BEGIN Task data

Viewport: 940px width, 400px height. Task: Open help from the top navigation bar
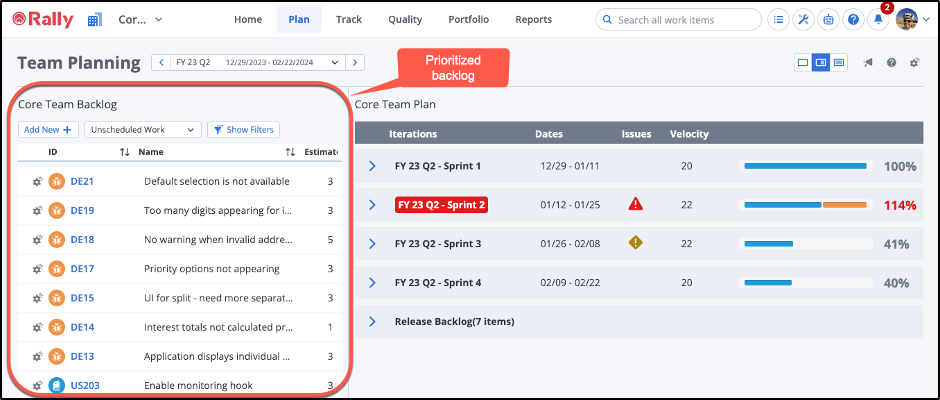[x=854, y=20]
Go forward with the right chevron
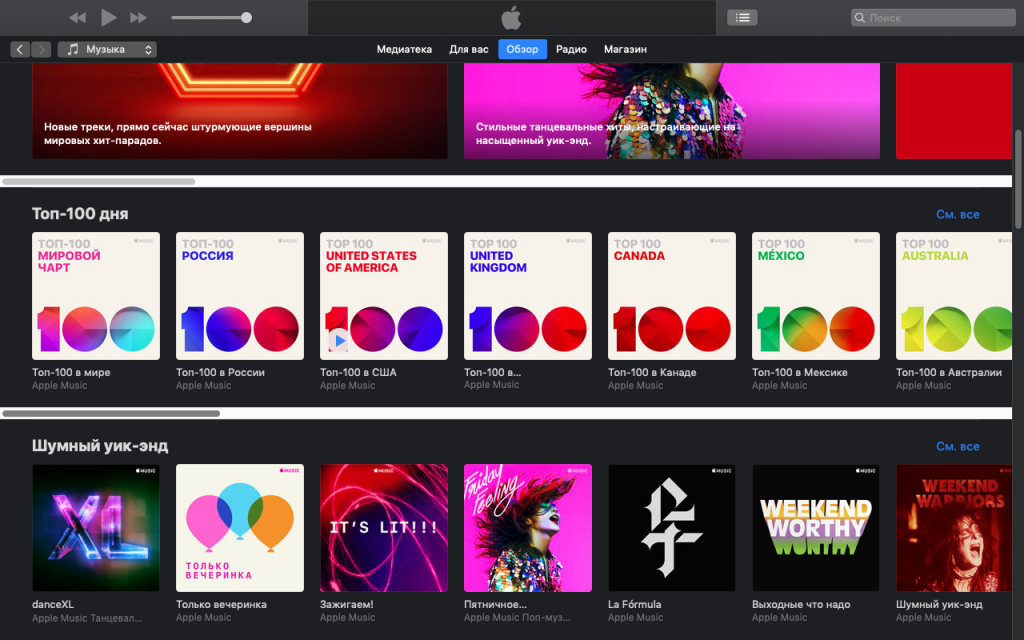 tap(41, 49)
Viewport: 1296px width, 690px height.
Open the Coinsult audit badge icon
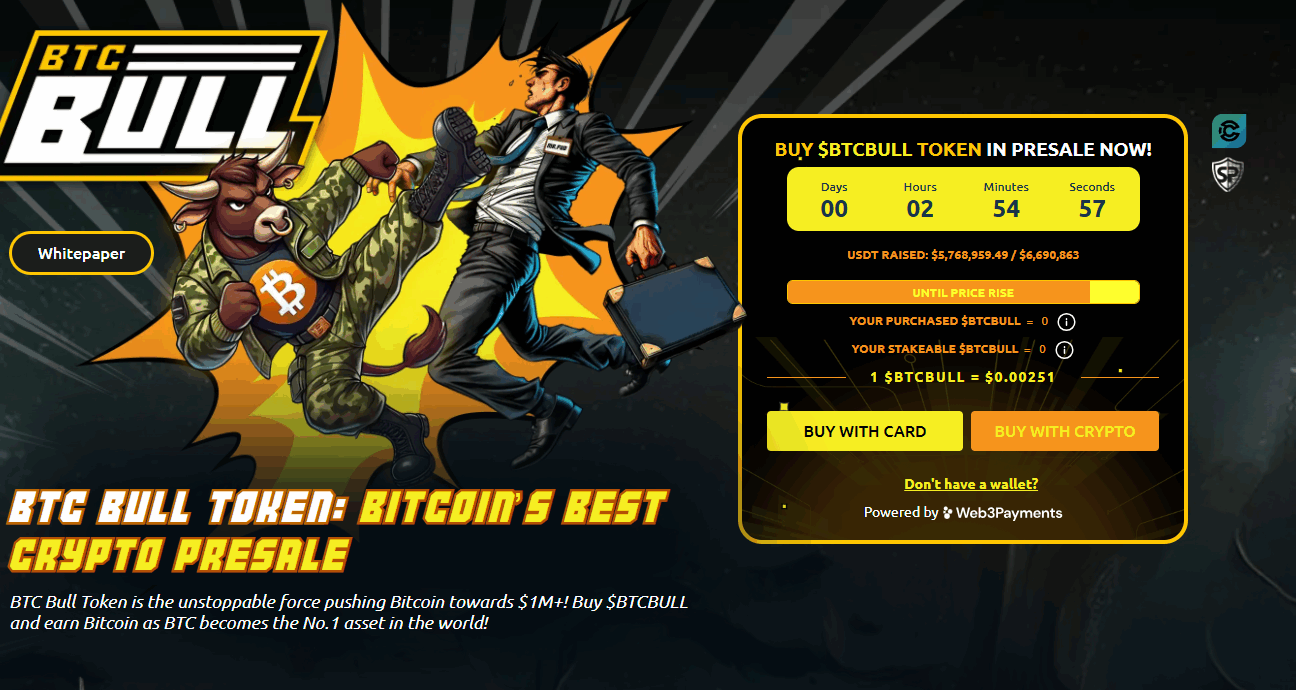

END Task data

• _Try it_: Write out every entry above exactly, minus the pictures.

• _Response_:
Viewport: 940px width, 400px height. Task: Open help from the top navigation bar
[x=854, y=20]
Go forward with the right chevron
 tap(41, 49)
Viewport: 1296px width, 690px height.
Open the Coinsult audit badge icon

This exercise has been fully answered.